Birleşmiş Milletler (BM) Güvenlik Konseyi, Hamas Siyasi Büro Başkanı İsmail Haniye'ye düzenlenen suikastın ardından İran'ın talebi ve Rusya, Çin ve Cezayir'in desteğiyle Orta Doğu'daki gelişmeleri ele almak üzere acil bir toplantı gerçekleştirdi. Oturumda uluslararası topluma itidal çağrısı yapan BM Siyasi İşlerden Sorumlu Genel Sekreter Yardımcısı Rosemary DiCarlo, “Uluslararası toplum, çatışmayı hızlı bir şekilde çok daha büyük ve geniş hale getirebilecek herhangi bir eylemi önlemek için birlikte çalışmalı" dedi. Orta Doğu'daki artan gerilime değinen DiCarlo, "Son birkaç gün içinde meydana gelen çeşitli saldırılar ciddi ve tehlikeli bir tırmanışı temsil etmektedir" ifadelerini kullandı. Bu hassas süreçte itidalin tek başına yeterli olmadığını vurgulayan DiCarlo, “Gidişatı değiştirmek ve bölgesel barış ve istikrara doğru bir yol aramak için diplomatik çabalara acilen ihtiyaç var" şeklinde konuştu.
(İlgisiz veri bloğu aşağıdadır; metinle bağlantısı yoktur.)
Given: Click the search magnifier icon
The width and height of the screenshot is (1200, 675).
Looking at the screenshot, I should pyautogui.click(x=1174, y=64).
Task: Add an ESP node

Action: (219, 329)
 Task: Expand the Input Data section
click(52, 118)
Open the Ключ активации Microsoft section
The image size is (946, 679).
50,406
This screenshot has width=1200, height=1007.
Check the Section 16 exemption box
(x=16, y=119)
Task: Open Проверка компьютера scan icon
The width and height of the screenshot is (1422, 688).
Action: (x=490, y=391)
“Haniye suikastı küresel düzenin ilkelerine saldırı”

Cezayir'in BM Daimi Temsilcisi Amar Bendjama ise Hamas lideri İsmail Haniye'nin İsrail tarafından öldürülmesinin "sadece bir kişiye yönelik bir saldırı değil, diplomatik ilişkilerin temellerine, devlet egemenliğinin kutsallığına ve küresel düzeni destekleyen ilkelere yönelik vahşi bir saldırı" olarak nitelendirdi. İsrail'in "iğrenç savaş suçları" işlediğini ve "korkunç insan hakları ihlallerine” imza attığını kaydeden Bendjama, İsrail'in hesap vermesi gerektiğini vurguladı.
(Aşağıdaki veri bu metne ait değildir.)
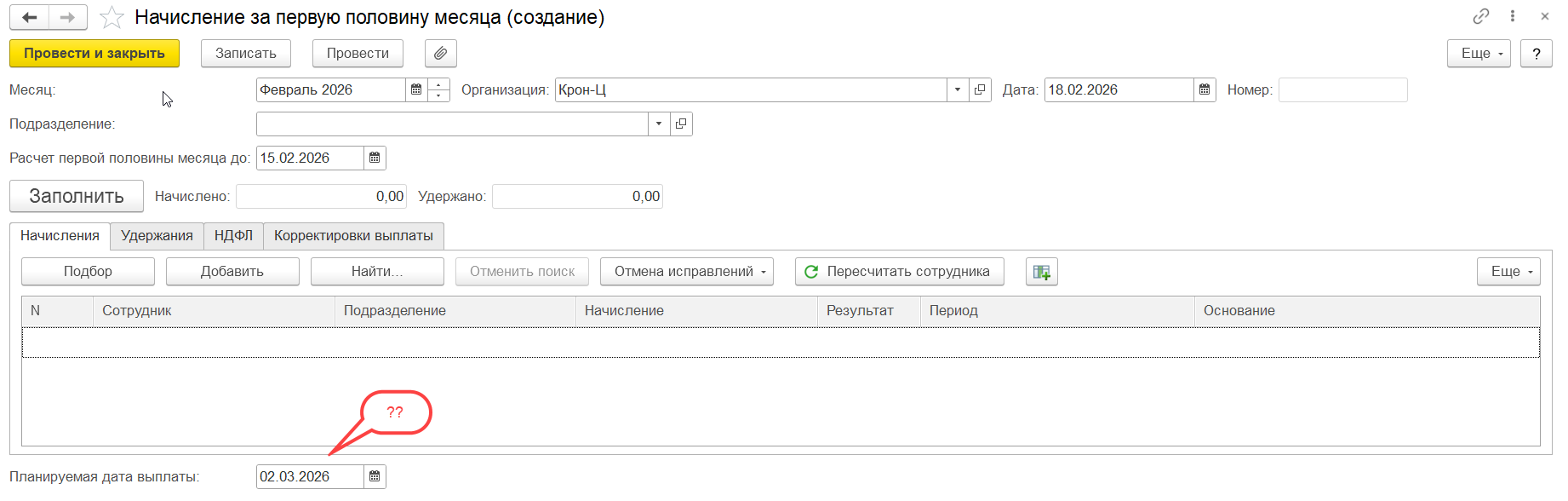This screenshot has width=1568, height=501.
Task: Expand the Подразделение dropdown list
Action: point(659,124)
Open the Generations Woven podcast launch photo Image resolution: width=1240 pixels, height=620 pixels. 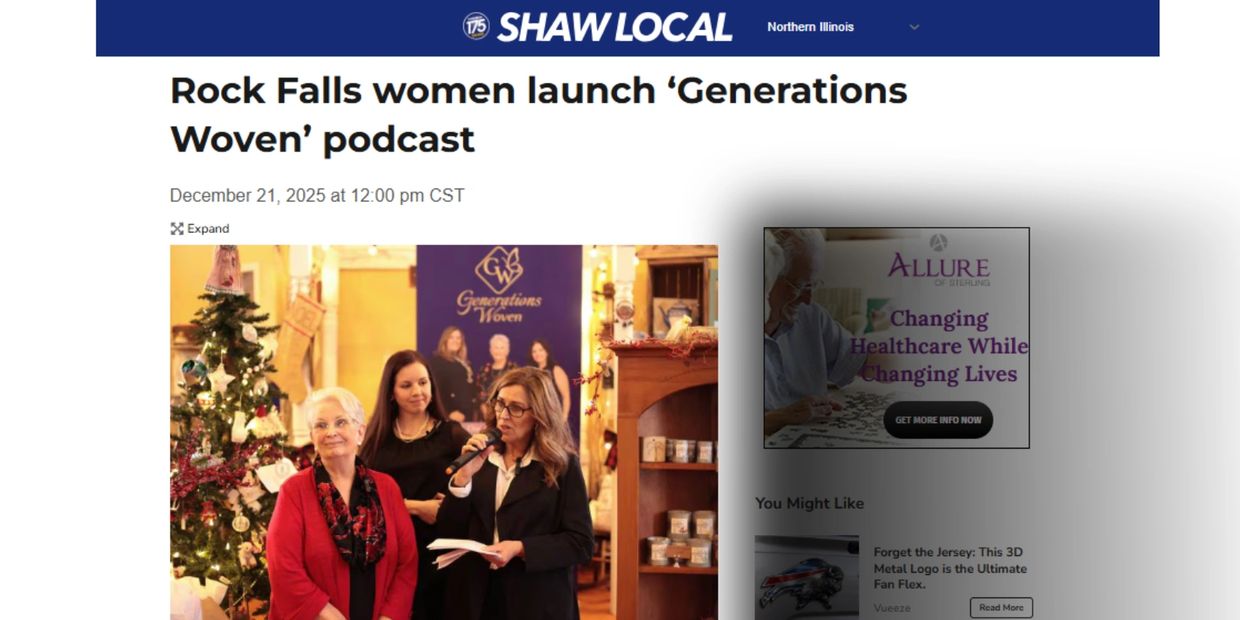444,432
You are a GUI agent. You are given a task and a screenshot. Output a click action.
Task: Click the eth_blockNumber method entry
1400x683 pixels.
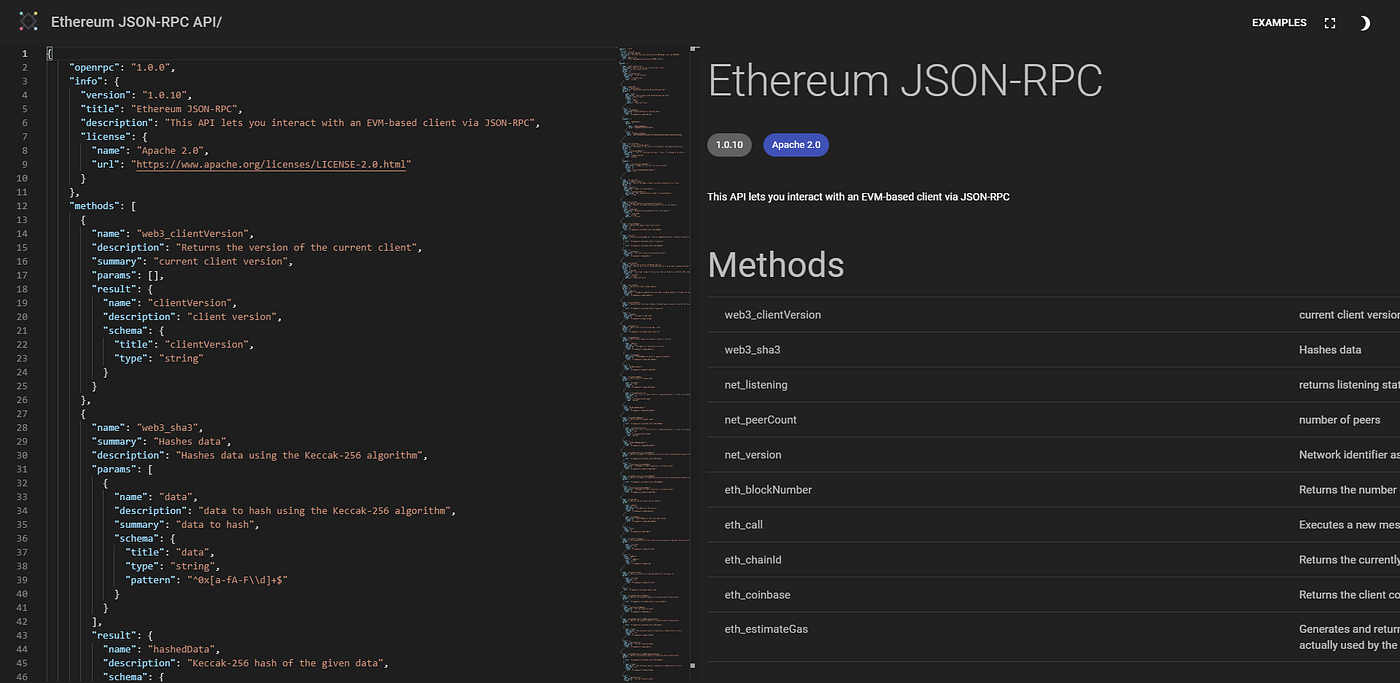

BM Güvenlik Konseyi Haniye suikastı gündemiyle toplandı

“Durumun üstesinden gelinebilir”

ABD'nin BM Daimi Temsilci Yardımcısı Robert Wood ise İsrail'in meşru müdafaa hakkının olduğunun altını çizerek ülkesinin Lübnan'a yönelik saldırılarda ya da Hamas Siyasi Büro Başkanı İsmail Haniye'nin ölümünde dahli olmadığını belirtti. İran üzerinde etkisi olan konsey üyelerine İsrail ve diğer aktörlere karşı vekalet çatışmasını tırmandırmaktan vazgeçmesi için Tahran'a baskı yapma çağrısında bulunan Wood, Orta Doğu'daki gerilimle ilgili olarak “Daha geniş bir savaş kapıda değil ve bu durumun üstesinden gelinebilinir" dedi. Wood, İran ve desteklediği "teröristlerin" sürekli olarak bölgesel çatışma riskini tetiklediğini savundu.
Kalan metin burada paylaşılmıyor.